In fact, it's terrible for all the exciting action subjects beginners like to photograph.
Good photographers though, understand good photos are a function of the photographer, not the subject. A good photographer can make interesting images of a sink full of dishes. And the sink full of dishes isn't moving anywhere. It's just sitting there, among the trillions of other daily details that normally go unobserved, unexpressed.
The Leica M is a camera for visual poetry - the everyday, boring things we don't normally notice. These are essential parts of our lives and define it far more than the occasional exuberant color and flash. The decisive moment is within the mundane, predictable, everyday. If you can predict it, because it happened a million times before, then you can be ready for it. The M9 rewards visual preparedness. To repeat a lately overutilized saying: go where the puck is going to be, not where it is. Be prepared to shoot what will come, not what's in front of you. Unless, like most of the world, it's static and relatively unchanging.
The M9 a terrible f/1.4 "portrait" camera.
But it excels at f/11 portraits where lots of context and location, lights, scene, LIFE, is included with a 35 or 28mm lens. Or even wider!
And that brings me to the final point: it excels at shooting with wide angles. The beginner wants (and needs!) to isolate. The M9 doesn't isolate well - it wants to include ever more! As more is included the stakes are raised.
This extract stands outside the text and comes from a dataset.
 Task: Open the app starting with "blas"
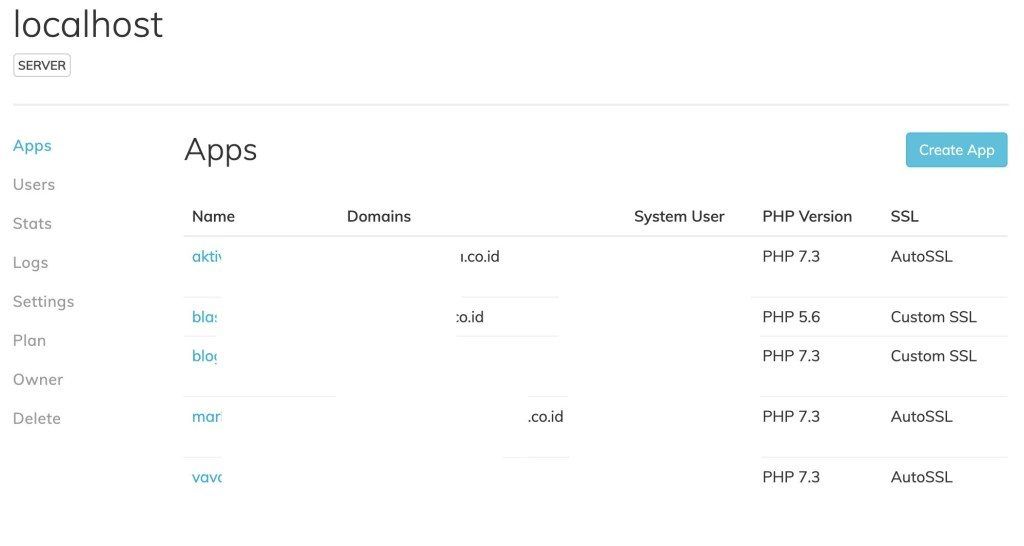click(x=205, y=318)
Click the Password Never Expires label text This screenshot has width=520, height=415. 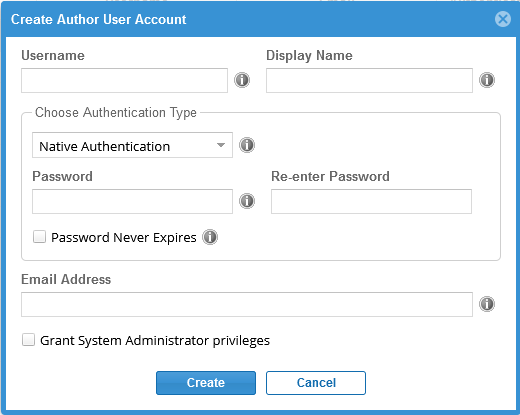[x=124, y=238]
Working with "the entire room" is inherently more difficult and easily turns into visual soup. We teach beginners to isolate - because they have to start somewhere, not because it has some sort of inherent value. It doesn't. But it's a starting point. One which is, IMO, better served with a small DSLR with a fast 80-90mm (or 50mm for APS-C) lens.
Of course, in many situations shooting is reactive; there's no getting around it. It's no longer acceptable to return from a PJ assignment in a war zone and come home with a handful of excellent shots. Editors want hundreds, if not thousands, to choose from. AF, AE, and zoom lenses are required tools. But the same PJs, when they have time to stop and think, when it slows down and they don't have to shoot reactively - will reach into the bag and pull out the Leica. This is what will be used to capture the everyday, mundane aspects of life: the storekeeper sweeping piles of cartridges off the sidewalk in front of his store, the kids on top of the debris of what used to be their home. The stuff that communicates mood and mind.